For the present invention, it is therefore the object to create a security label which avoids the disadvantages described and in which it is assured that any tampering or attempted or successful learning of the information is unambiguously apparent at a glance even to a layperson, and that the security label can be used independently of the substrate media, and emphasis is also placed, while maintaining security, on the possibility of easy, versatile, and inexpensive use. Moreover, despite detachment of the upper film layer, it must be assured that the information carried with it does not become legible, or that unauthorized reading becomes and remains immediately apparent.

This object is attained by a security label of the type defined at the outset, which is characterized in that

the information to be concealed is applied between two labels that each on their own and in cooperation have different security features;

in the region of lower label, the lower film layer has at least the size of the character string and is provided, at least in the region of the information to be concealed, with an interference field;

the interference field has at least the layer thickness of the information to be applied;

above the interference field, an upper layer is applied, on which the information can be applied, and the upper layer has at least the size of the character string.

With the invention, it is attained that the imprinted information cannot be detected by shining light through it from either the top or the bottom of the label. This is accomplished by providing that the information is printed on an interference field, which comprises an arbitrary order of numbers printed inside one another. Because of the at least equal layer thickness of the imprint and the interference field, it is attained that after the information is printed, mirror effects on the underside of the interference layer, which lead to legibility of the information, are avoided.

As a result, the user receives a security label which can be favorably manufactured in great numbers. Because the end user of the finished security labels, which can be peeled off a substrate film and then used for many different kinds of uses, a considerable simplification of applying security features to different media is assured. The protective information, such as PIN numbers, can easily be kept on hand and not applied to the appropriate medium until needed.

It is also possible, using commercially available printers, to imprint the lower part of the security label, previously applied to a substrate media, with the information at the specifically required instant and then, by the simple operation of joining it to the upper part of the security label to close it and thus securely protect the information.

An advantageous embodiment of the invention is defined by claim 2. Here, the problem has occurred until now that a perfect connection between the two parts of the security label must be assured in order to make impermissible separation of them at least extremely difficult. The problem arises that the upper layer and the interference field disadvantageously affect the connection of the upper and lower labels.

Solving this problem is attained by a security label of the type defined above which is characterized in that

around the field for the information, an uncoated frame out of the substrate film remains free.

The refinement defined by claim 2 makes a better connection with the covering rubble label possible in the region of the free frame. In particular, this assures increased security against chemical attacks by solvents.

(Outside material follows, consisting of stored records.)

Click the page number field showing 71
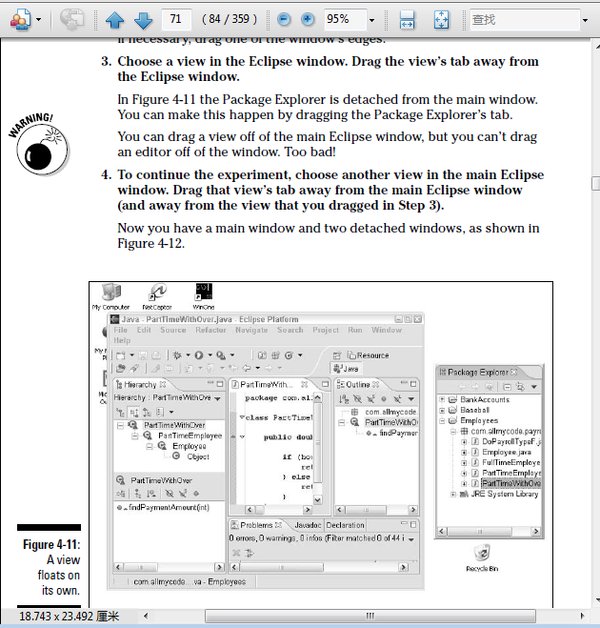The height and width of the screenshot is (628, 600). [175, 19]
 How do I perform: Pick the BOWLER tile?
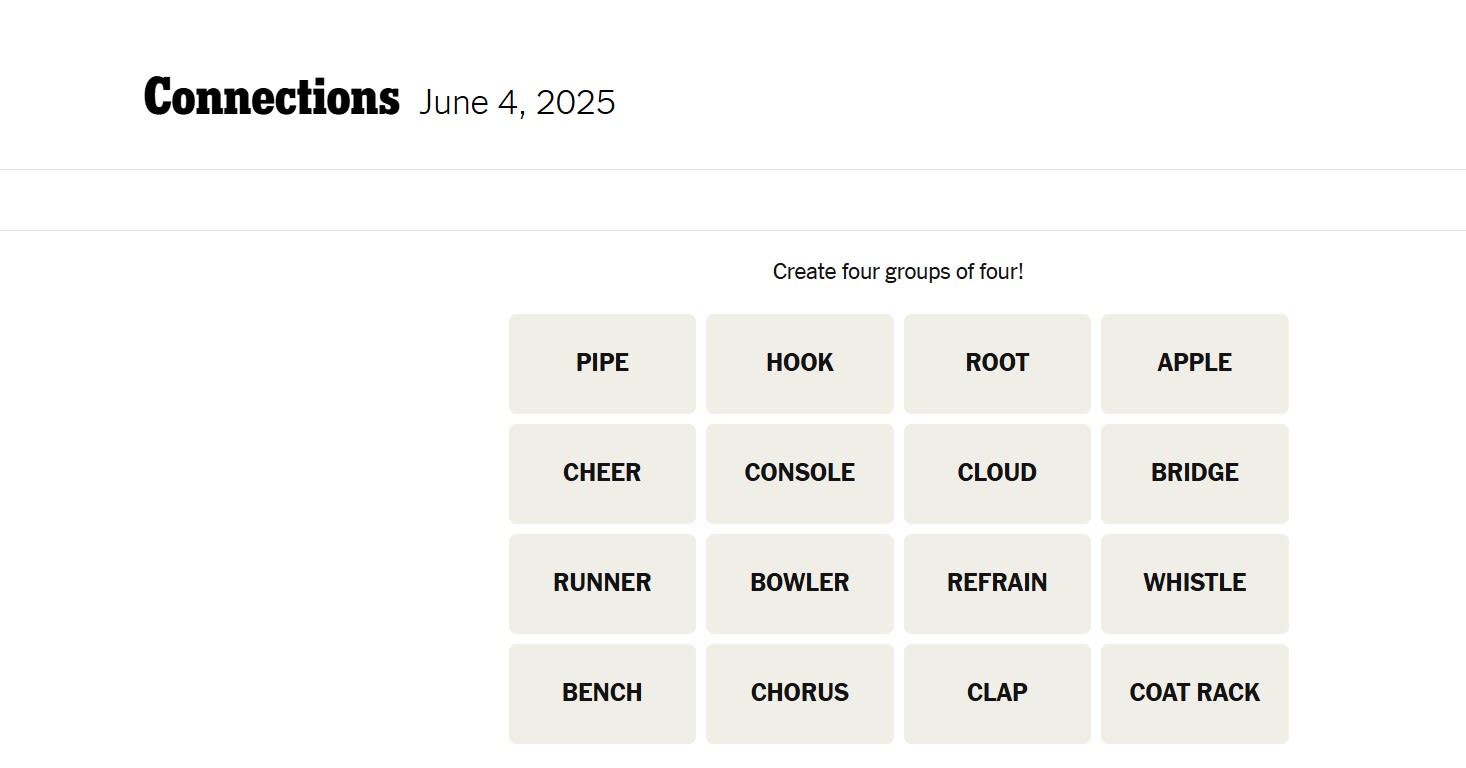click(799, 583)
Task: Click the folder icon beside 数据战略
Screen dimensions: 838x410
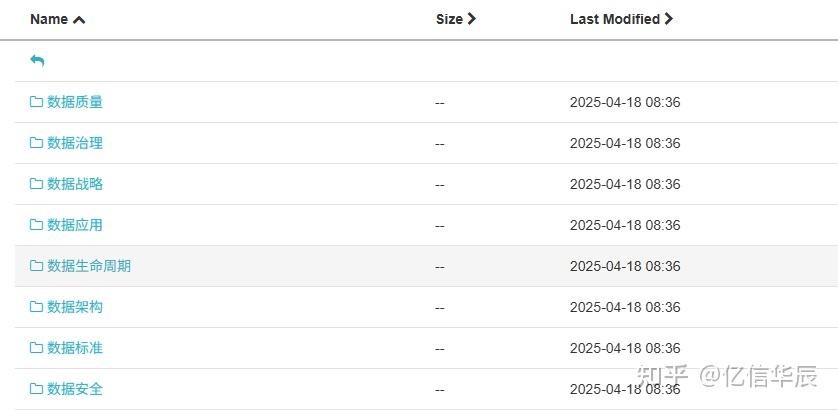Action: click(36, 184)
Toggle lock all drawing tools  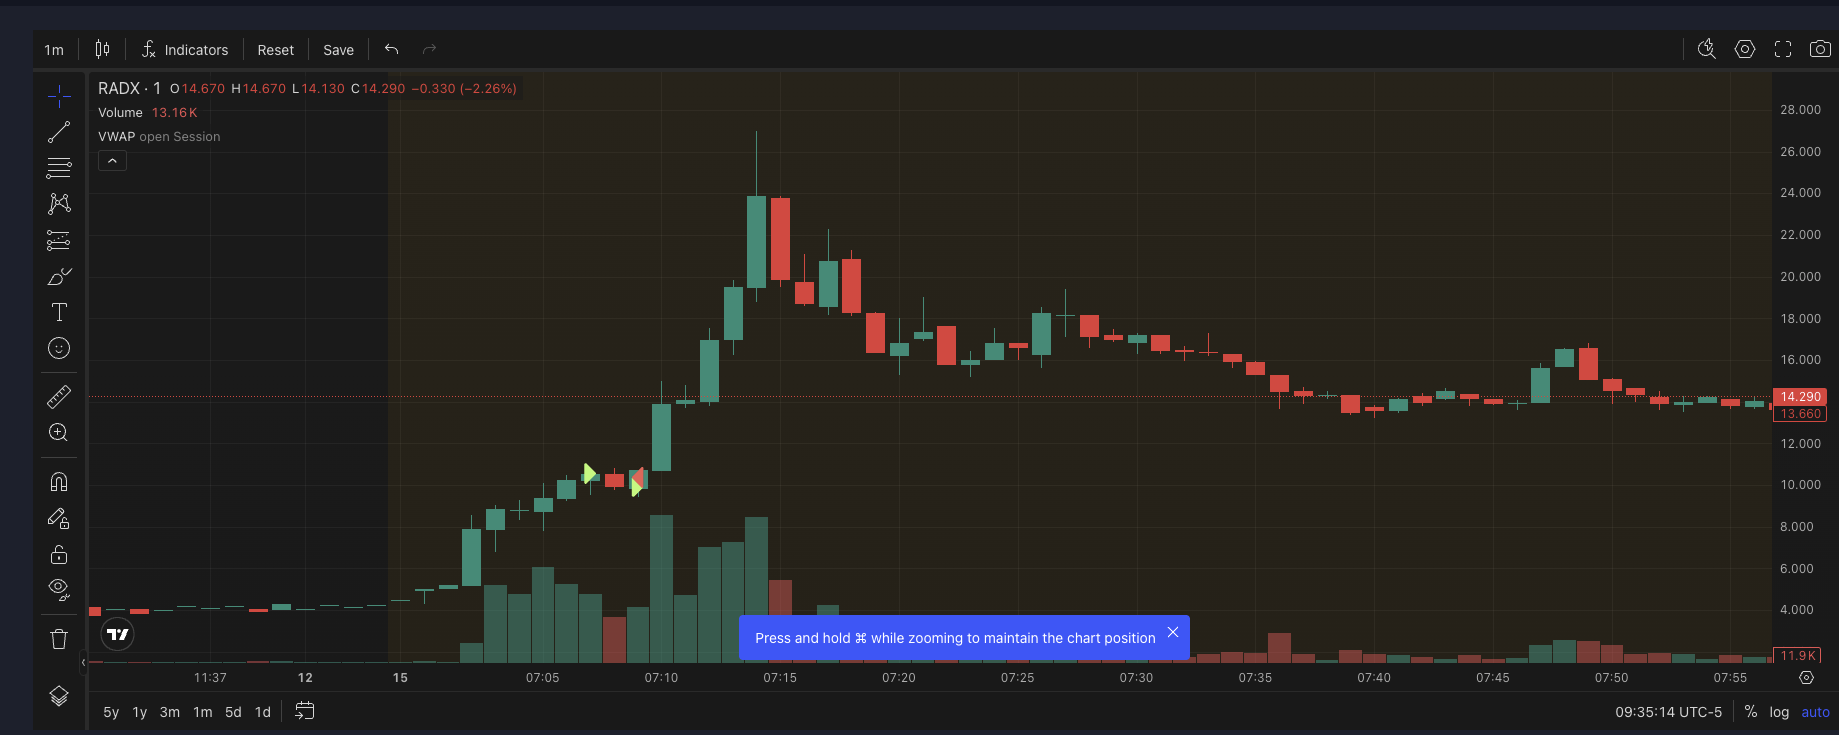59,554
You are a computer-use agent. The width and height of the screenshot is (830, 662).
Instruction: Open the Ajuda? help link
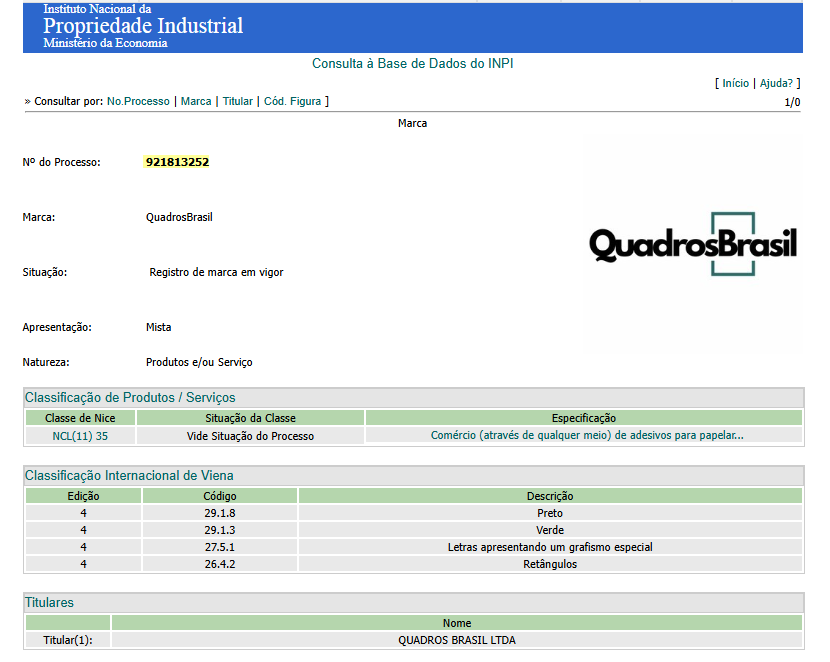[x=776, y=83]
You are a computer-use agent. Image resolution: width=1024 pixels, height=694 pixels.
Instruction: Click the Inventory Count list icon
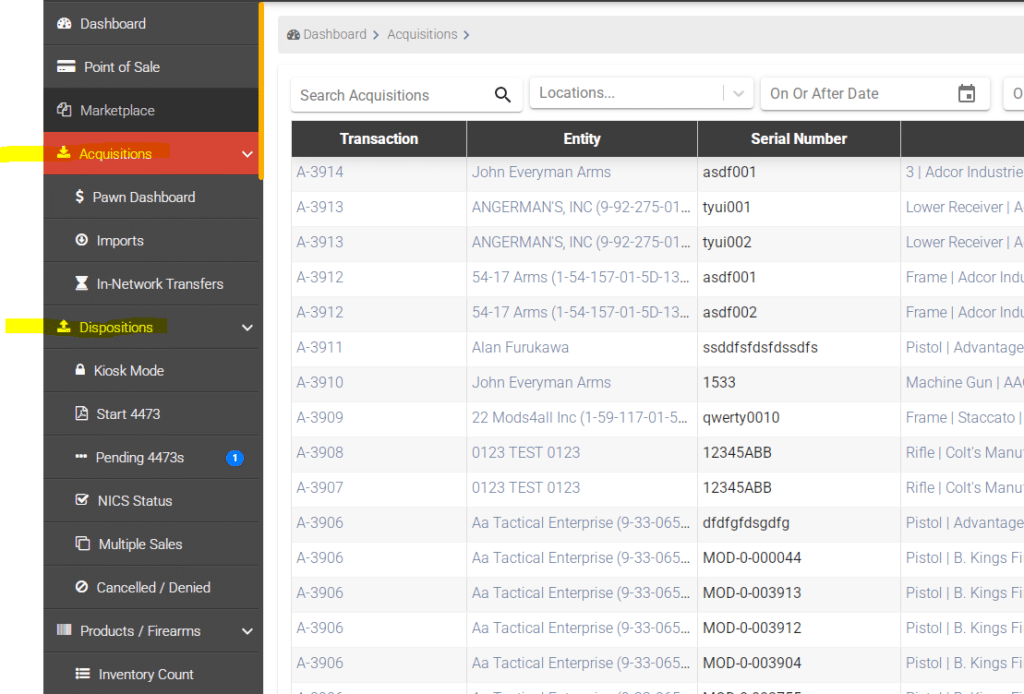82,674
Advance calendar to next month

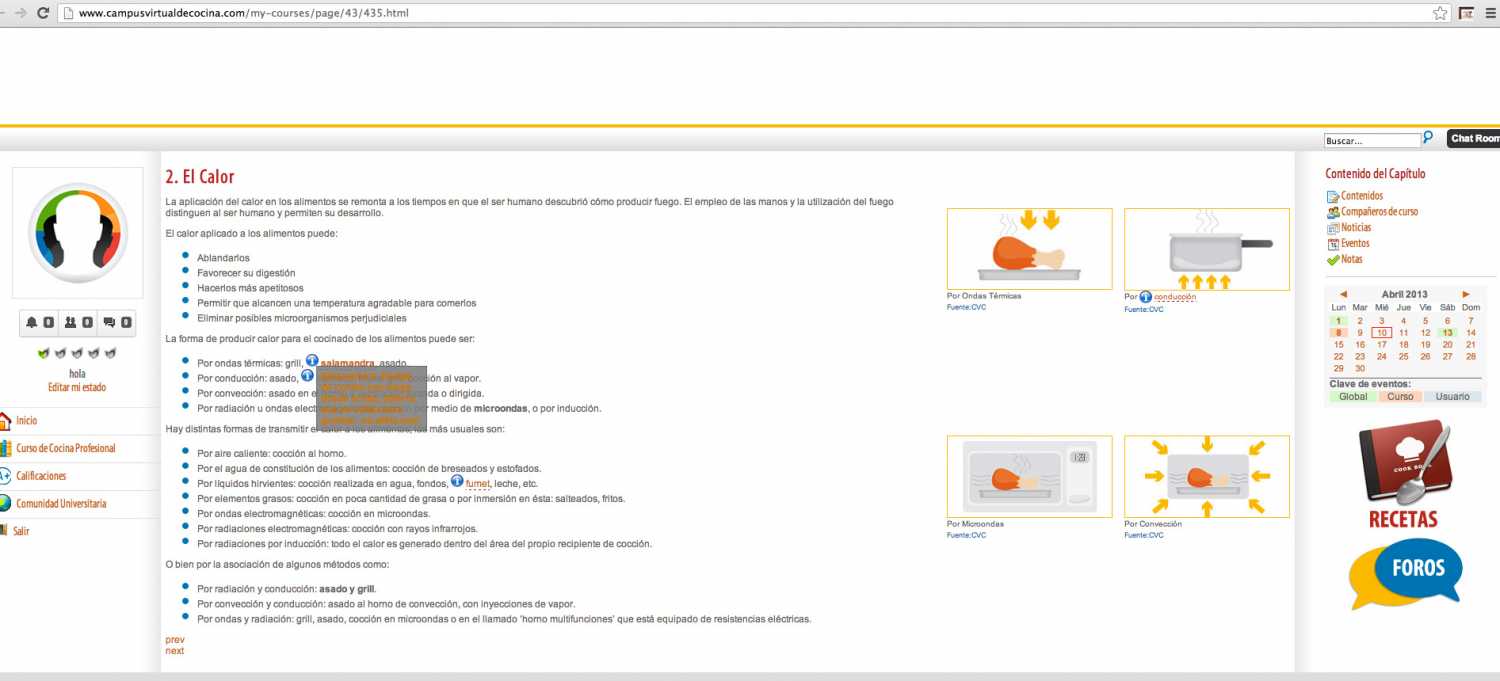pyautogui.click(x=1466, y=294)
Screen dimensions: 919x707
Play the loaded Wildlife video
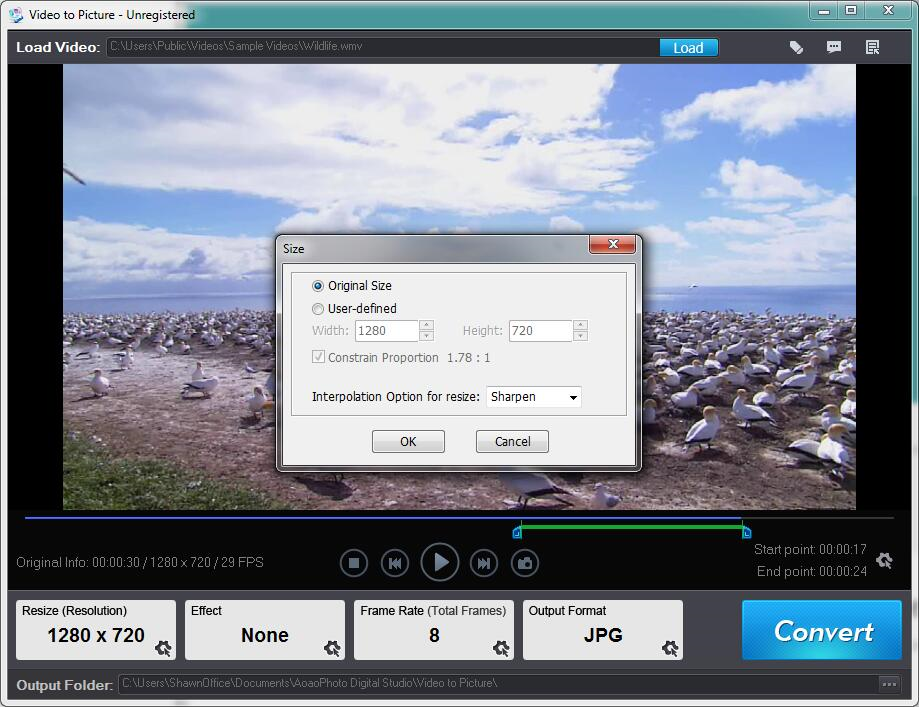point(440,563)
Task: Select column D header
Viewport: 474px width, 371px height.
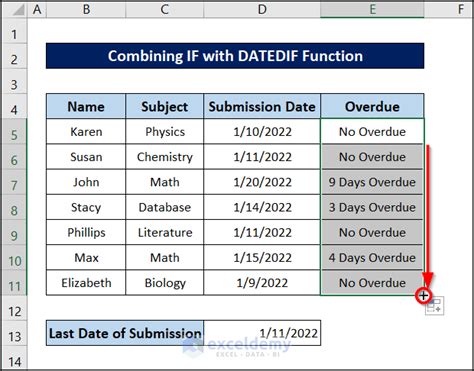Action: tap(262, 9)
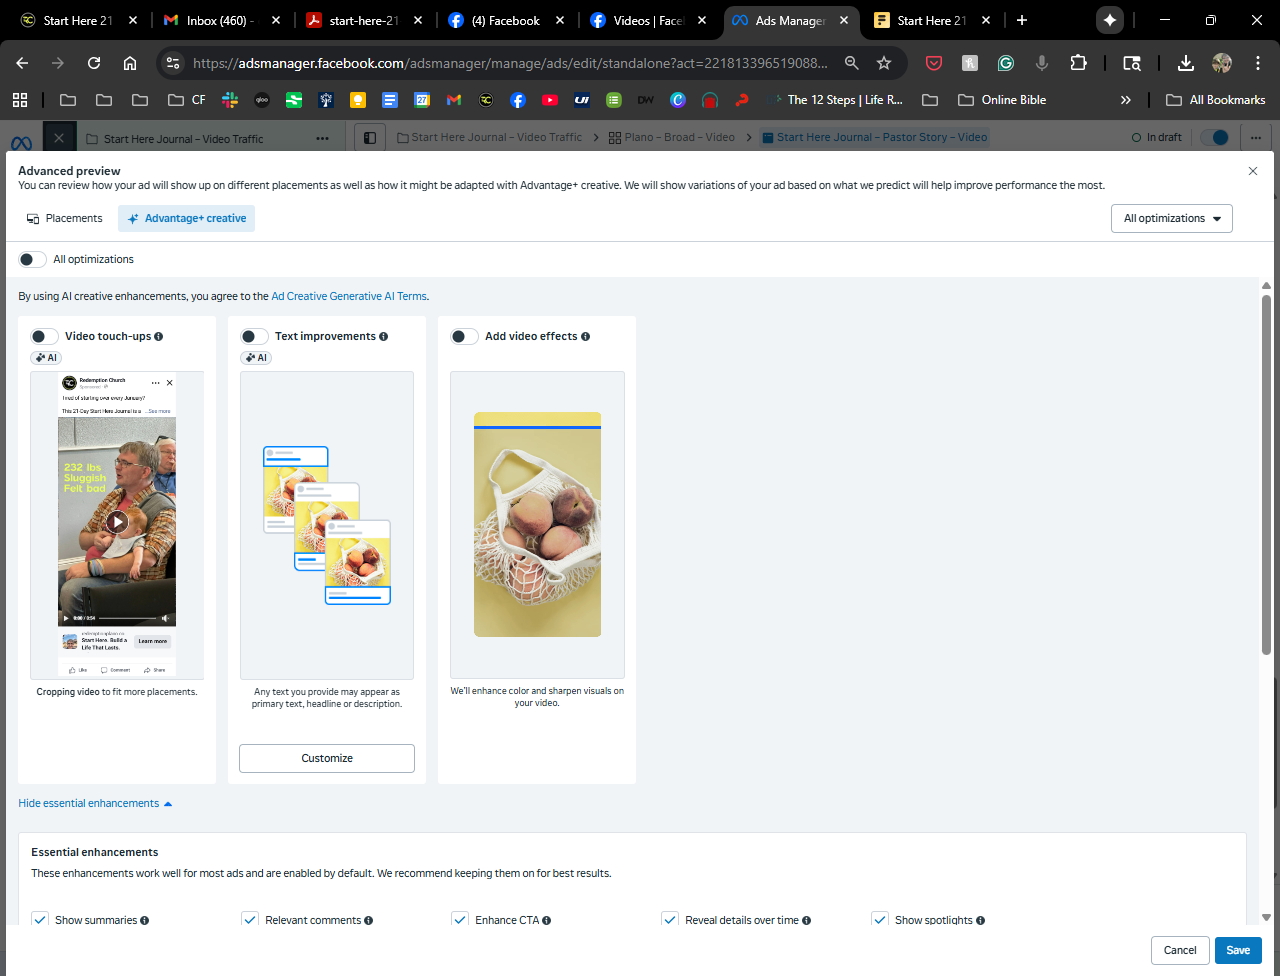Image resolution: width=1280 pixels, height=976 pixels.
Task: Select the Advantage+ creative tab
Action: (187, 218)
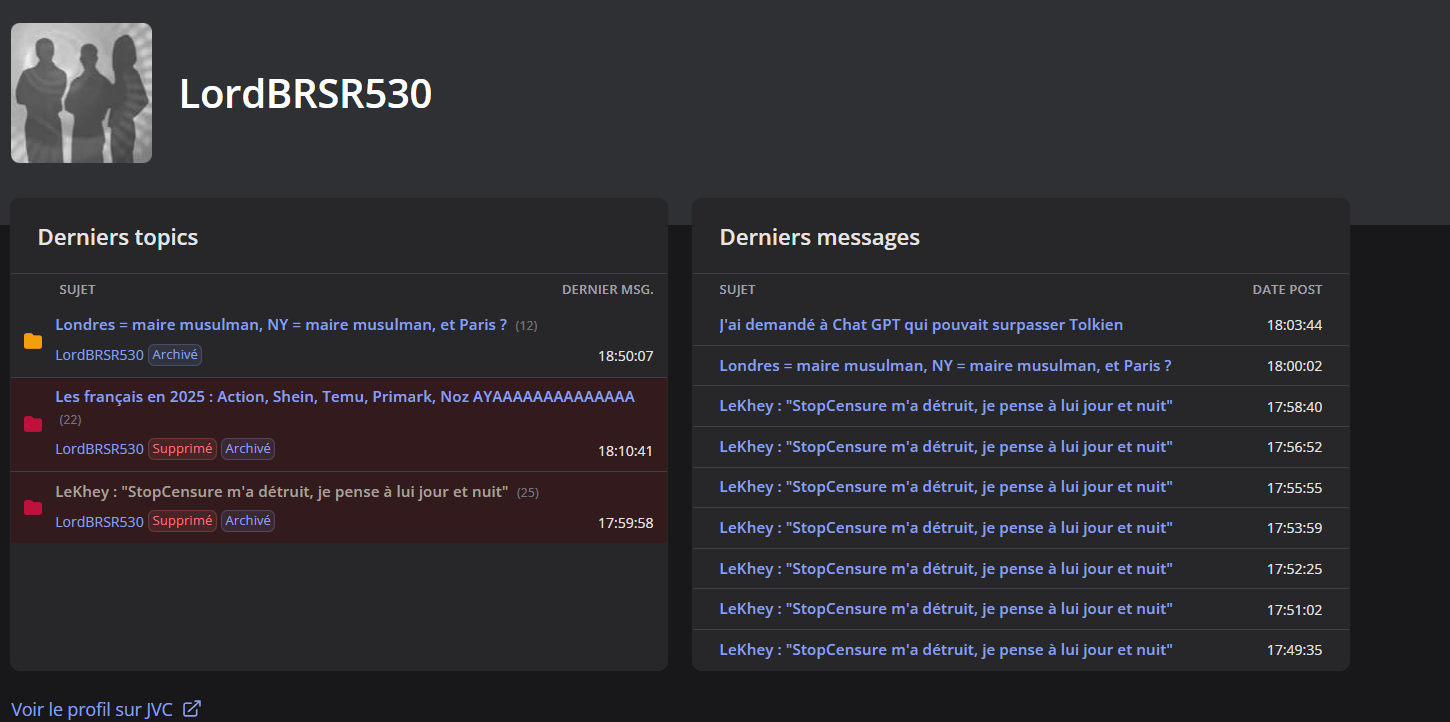The width and height of the screenshot is (1450, 722).
Task: Open the Londres message posted at 18:00:02
Action: click(x=945, y=366)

A further advantageous feature is recited in claim 3. It has been found that under some circumstances, the two security labels can be separated from one another by means of solvents. This can initially be made quite difficult by means of the embodiment of claim 2. However, if such separation is successfully accomplished, then the embodiment of claim 1 can initially prevent the information from becoming legible. However, after that, the attempt may be made to detach the ink and information layers, which are carried along with the upper label, in dry fashion in order to arrive at the information. Then the already known void effect is tripped over the entire surface of the dry-detached ink and information layer.

However, the problem arises that the already known void effect, reliably tripped then by the detachment, on the upper film may under some circumstances not become visible, since it is concealed from above by the rubble layer and from below by the re-applied ink and information layer.

The solution to this problem is attained by a security label of the type defined above, which is characterized in that

the upper layer on which the information is applied is designed to be so large that an uninscribed edge without information is created, which is covered over its entire surface by the upper label such that the rubble layer conceals only the information, and at least the unwritten edge is covered by a so-called void film.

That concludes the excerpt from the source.